Authorize the RAM user in the RAM console
Log on to the RAM console.
In the left-side navigation pane, click Users. On the Users page, find the RAM user that you want to authorize.
Click the name of the RAM user in the User Logon Name/Display Name column. On the page that appears, click the Permissions tab and then click Grant Permission. In the Grant Permission panel, select System Policy from the drop-down list in the Policy section. In the search box, search for AliyunSFMFullAccess. Select AliyunSFMFullAccess and then click Grant permissions.
Authorize the RAM user in the Model Studio console
Log on to the Model Studio console with your Alibaba Cloud account. In the left-side navigation pane, choose System Management > Permission Management > User Management. On the User Management page, click Add user.
Select the RAM user to whom you want to grant the permissions, specify a username, and then click Next.
Select Admin from the Role drop-down list and click Complete.
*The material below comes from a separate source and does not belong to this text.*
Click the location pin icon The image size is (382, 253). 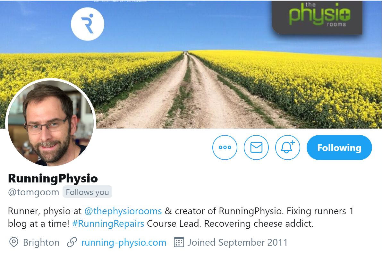click(x=14, y=242)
Authorize a sub-workspace to call, train, and deploy models
Models can be directly used in the default workspace. However, authorization is required to use models in sub-workspaces.
For more information, see the Authorize a sub-workspace to call, train, and deploy models section in the Use workspaces topic.
Custom permission policy for knowledge indexes
You can use a custom permission policy to grant RAM users the minimum set of permissions on knowledge indexes.
Procedure
1. Log on to the RAM console with an administrator account.
2. In the left-side navigation pane, choose . On the Policies page, click Create Policy. On the page that appears, select Alibaba Cloud Model Studio as the Service. In the section, select the following actions. You can enter the names of the actions in the search box to search for the actions.
GetIndexJobStatus: Queries the status of an indexing job.
CreateIndex: Creates an indexing job.
SubmitIndexJob: Submits an indexing job.
3. Click Next to edit policy information. On the page that appears, specify a name and description for the policy. Then, click OK.
4. To authorize a RAM user, click Grant Permission or click Grants in the left-side navigation pane.
5. In the Grant Permission panel, select the RAM user in the Principal section and then select the custom policy that you created in the policy section. Click Grant permissions.